The present study involved a single-group intervention and a pre-post study. The research population comprised 64 patients with breast cancer who were seeking surgery, chemotherapy, and/or radiotherapy services. They were suffering from lymphedema caused by breast cancer and have been referred to the MACSA to receive palliative supportive services.
According to Montazeri et al.'s study, (12), which was conducted in the Iranian population using the EORTC QLQ-C30 questionnaire, with a three-month and one-year follow-up, the mean score was 59.2 (SD = 25.6), and the expected difference was considered to be 20 units. According to the findings of this study, the sample size was calculated to be 71 people. After accounting for a 10% attrition rate, the final sample size reached 78 people. Unfortunately, the occurrence of the COVID-19 pandemic in the midst of the research led to a significant decrease in the number of people seeking assistance at the MACSA Center. As a result, the initial projected time for diagnosis was extended from 12 months to approximately 16 months.
The study's inclusion criteria included individuals who had breast cancer and lymphedema resulting from the disease or its treatment, lacked supportive care, did not have other cancers or metastases, were older than 18 years old, were admitted to the MACSA rehabilitation unit and provided full consent to participate in the study and complete the consent form. In addition, to file a case in the MACSA, it was necessary to present a national identification card, the results of a pathology diagnosis, and proof of residence in one of the 22 districts of Tehran. The exclusion criteria included cancer recurrence, metastasis, and unwillingness to continue cooperation during the research. All patients were informed that withdrawing from the study would not disrupt the services provided to them.

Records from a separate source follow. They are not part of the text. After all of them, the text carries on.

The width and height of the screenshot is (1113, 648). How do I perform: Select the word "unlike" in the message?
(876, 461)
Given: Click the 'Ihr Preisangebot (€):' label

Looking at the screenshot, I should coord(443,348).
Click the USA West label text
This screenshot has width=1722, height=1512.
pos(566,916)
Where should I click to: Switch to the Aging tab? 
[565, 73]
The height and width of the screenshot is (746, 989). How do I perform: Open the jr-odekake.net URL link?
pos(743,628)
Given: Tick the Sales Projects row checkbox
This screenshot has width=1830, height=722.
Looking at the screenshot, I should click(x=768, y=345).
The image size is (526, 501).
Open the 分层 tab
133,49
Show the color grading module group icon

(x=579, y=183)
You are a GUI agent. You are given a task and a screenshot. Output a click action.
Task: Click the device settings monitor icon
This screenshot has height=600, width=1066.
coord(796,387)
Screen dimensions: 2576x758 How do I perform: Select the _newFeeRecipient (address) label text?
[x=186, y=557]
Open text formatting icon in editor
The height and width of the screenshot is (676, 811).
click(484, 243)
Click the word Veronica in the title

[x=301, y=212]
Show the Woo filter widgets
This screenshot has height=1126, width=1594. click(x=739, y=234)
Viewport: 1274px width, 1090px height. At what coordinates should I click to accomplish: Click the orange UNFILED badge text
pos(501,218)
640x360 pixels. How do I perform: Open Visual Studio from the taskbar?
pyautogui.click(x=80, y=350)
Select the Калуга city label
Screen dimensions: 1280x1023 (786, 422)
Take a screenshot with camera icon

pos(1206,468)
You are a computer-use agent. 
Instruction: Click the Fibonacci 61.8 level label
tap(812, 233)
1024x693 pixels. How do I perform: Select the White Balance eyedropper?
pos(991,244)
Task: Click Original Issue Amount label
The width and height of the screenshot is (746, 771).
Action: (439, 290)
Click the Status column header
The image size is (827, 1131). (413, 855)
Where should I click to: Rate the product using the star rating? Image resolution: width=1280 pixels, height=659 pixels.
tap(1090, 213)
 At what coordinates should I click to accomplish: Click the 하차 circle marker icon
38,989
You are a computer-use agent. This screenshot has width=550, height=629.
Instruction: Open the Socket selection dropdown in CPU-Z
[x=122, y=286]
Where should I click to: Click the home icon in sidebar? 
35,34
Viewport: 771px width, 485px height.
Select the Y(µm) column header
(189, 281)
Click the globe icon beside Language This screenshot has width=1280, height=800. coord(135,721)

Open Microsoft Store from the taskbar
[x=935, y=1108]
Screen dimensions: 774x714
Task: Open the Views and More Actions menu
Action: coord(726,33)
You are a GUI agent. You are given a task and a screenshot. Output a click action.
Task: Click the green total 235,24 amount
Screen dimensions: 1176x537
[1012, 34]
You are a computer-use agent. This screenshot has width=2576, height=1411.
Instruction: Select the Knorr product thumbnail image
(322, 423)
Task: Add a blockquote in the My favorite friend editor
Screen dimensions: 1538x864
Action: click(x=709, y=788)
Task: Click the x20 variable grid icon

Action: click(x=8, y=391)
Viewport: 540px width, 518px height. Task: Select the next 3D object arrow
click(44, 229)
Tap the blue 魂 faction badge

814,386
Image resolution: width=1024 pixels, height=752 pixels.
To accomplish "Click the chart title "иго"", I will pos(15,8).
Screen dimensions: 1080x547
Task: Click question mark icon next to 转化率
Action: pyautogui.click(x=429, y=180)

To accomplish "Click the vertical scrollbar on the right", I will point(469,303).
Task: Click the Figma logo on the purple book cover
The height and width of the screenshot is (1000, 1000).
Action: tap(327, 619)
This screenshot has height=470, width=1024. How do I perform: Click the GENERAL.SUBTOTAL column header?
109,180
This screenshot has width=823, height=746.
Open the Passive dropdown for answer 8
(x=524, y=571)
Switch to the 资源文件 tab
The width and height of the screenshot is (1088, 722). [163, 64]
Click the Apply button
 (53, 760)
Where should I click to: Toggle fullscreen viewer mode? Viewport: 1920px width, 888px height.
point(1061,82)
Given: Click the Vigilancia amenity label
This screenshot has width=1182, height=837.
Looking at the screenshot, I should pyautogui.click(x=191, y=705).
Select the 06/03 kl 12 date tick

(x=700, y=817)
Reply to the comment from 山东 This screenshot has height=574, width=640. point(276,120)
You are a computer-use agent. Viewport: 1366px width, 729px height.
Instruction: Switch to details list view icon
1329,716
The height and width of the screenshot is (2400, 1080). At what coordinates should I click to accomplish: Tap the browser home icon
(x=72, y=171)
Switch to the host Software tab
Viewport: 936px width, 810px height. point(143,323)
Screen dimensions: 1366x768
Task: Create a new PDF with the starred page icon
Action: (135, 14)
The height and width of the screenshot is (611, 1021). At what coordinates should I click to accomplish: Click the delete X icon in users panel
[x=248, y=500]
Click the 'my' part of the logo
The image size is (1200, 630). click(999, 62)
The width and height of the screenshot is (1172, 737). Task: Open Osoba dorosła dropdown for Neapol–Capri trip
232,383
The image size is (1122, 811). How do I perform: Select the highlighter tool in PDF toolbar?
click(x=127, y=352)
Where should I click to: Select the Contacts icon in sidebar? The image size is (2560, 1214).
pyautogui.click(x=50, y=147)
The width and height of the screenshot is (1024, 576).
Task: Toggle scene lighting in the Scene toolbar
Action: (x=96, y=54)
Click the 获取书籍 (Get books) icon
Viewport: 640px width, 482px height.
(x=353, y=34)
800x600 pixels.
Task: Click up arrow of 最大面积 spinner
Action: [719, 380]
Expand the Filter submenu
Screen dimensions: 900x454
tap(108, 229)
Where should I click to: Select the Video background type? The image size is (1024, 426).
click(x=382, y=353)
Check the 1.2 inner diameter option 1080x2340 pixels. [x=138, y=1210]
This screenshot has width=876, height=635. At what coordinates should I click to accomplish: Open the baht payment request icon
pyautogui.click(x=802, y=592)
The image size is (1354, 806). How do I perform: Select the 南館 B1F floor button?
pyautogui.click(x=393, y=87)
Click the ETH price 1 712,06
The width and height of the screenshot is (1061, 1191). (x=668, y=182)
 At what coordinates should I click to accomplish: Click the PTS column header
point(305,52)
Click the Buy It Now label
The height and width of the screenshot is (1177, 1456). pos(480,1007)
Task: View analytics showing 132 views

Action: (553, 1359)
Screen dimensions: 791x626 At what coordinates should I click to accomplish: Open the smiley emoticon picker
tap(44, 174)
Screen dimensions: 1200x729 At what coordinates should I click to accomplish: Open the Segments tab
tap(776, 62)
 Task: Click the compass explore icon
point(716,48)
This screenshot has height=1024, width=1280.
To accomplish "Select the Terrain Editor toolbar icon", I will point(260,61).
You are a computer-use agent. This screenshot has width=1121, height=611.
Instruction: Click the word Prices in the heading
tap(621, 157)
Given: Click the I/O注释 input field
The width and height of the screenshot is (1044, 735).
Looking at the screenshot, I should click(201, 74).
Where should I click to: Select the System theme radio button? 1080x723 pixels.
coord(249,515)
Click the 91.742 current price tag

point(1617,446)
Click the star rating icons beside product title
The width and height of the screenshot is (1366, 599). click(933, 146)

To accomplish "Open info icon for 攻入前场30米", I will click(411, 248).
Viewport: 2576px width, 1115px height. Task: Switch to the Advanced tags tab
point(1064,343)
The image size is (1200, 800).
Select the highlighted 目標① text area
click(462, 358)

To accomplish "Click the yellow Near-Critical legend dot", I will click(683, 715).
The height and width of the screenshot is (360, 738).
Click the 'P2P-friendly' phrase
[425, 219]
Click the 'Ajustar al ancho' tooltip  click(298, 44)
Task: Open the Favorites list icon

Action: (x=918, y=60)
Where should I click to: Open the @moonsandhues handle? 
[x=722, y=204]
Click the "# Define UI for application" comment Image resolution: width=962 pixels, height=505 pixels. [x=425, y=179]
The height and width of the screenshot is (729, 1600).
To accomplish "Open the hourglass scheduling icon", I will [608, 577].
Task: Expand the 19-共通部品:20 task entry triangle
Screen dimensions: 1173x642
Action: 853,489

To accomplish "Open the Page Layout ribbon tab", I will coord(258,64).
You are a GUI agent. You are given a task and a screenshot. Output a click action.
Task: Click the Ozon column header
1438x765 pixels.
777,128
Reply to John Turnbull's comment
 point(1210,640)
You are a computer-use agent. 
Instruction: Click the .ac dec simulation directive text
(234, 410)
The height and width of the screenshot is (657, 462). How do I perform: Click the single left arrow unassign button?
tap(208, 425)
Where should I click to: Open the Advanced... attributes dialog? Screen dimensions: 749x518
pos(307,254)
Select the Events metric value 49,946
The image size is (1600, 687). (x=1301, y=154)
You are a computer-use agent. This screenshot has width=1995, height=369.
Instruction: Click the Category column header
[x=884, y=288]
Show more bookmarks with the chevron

Finally, 64 patients were included in the study. However, one person was excluded from the study due to the occurrence of metastasis during the research, and 6 patients were excluded due to concerns related to the coronavirus and their unwillingness to continue palliative care sessions or cooperate further. Finally, we reached a sample size of 57 patients.
In this study, we aimed to measure changes in QOL and its various aspects, including general health, physical function, individual and social function, and mental health after patients received palliative supportive services. Therefore, before the intervention and receiving palliative care, and one month after the end of receiving these services, patients were asked to complete two questionnaires from the European Organization for Research and Treatment of Cancer (EORTC): the standard Quality of Life Questionnaire (QLQ-C30) and the Quality of Life Questionnaire for Breast Cancer Patients (QLQ-BR23). The Persian version of these questionnaires was approved by the EORTC and validated by Montazeri et al. (13, 14)
Initially, a comprehensive medical history and disease history were obtained. Subsequently, the doctors treating lymphedema evaluated the diagnosis and classified the clinical stage of lymphedema according to the International Society of Lymphology (ISL) staging, which includes stages 0, I (mild), II (moderate), late II, and III (severe).(Table 1) (15, 16).In addition, to compare the physical changes, the circumference of the affected limb was measured at 6 specific locations, including the palm, wrist, 10 cm below the elbow, elbow, 10 cm above the elbow, and axilla (armpit). The QOL questionnaires were subsequently administered to the patients, who completed them in person.
Then, for all patients, based on the severity of primary lymphedema and at the discretion of the attending physician, between 7 and 14 sessions of lymphotherapy services were provided. These services included anticongestion treatment, a reduction in swelling through massage therapy, the use of an IPC device to drain lymphedema, bandage therapy, training in sports methods and bodily maneuvers at home to prevent recurrence or rapid progression of the complication. Additionally, at least 3 sessions of psychological care, including counseling and psychotherapy, were conducted. One month after receiving palliative supportive services, the patients were asked to complete the two questionnaires mentioned above. In the next step, the final scores for different QOL scales were obtained based on the scoring manual of the QLQ-C30 and QLQ-BR23 questionnaires (17). To investigate the impact of palliative supportive services on patients' QOL based on the questionnaires used, a paired t-test was conducted to determine whether there was a change in various areas of QOL after the intervention., the normality of all the data were checked before conducting the paired t-test. Descriptive data were summarized and presented based on variable type using common statistical methods. The analysis was conducted using SPSS software version 26.
The QLQ-C30 comprises 30 questions that assess QOL in 5 functional domains (physical, emotional, cognitive, social, and role functioning) and 9 symptom domains (fatigue, pain, nausea and vomiting, shortness of breath, diarrhea, constipation, sleep disturbance, loss of appetite, and financial impact of the disease), as well as a general QOL domain. The QLQ-BR23 comprises 23 questions and assesses 4 functional areas: mental image of the body, sexual performance, satisfaction with sexual performance, and attitude toward the future. It also evaluates 4 symptom areas: side effects caused by systemic treatments, complications in the patient's hand, complications in the affected breast, and discomfort from hair loss.